Pixel coordinate grounding data
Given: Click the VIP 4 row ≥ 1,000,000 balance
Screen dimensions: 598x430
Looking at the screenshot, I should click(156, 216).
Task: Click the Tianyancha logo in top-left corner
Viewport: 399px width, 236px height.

__The problem__
Every line from the one that holds "Screen dimensions: 598x430" to the end of the data above should be given again exactly, with that line and the last one both kept.

__Answer to this exercise__
Screen dimensions: 598x430
Looking at the screenshot, I should click(156, 216).
Task: Click the Tianyancha logo in top-left corner
Viewport: 399px width, 236px height.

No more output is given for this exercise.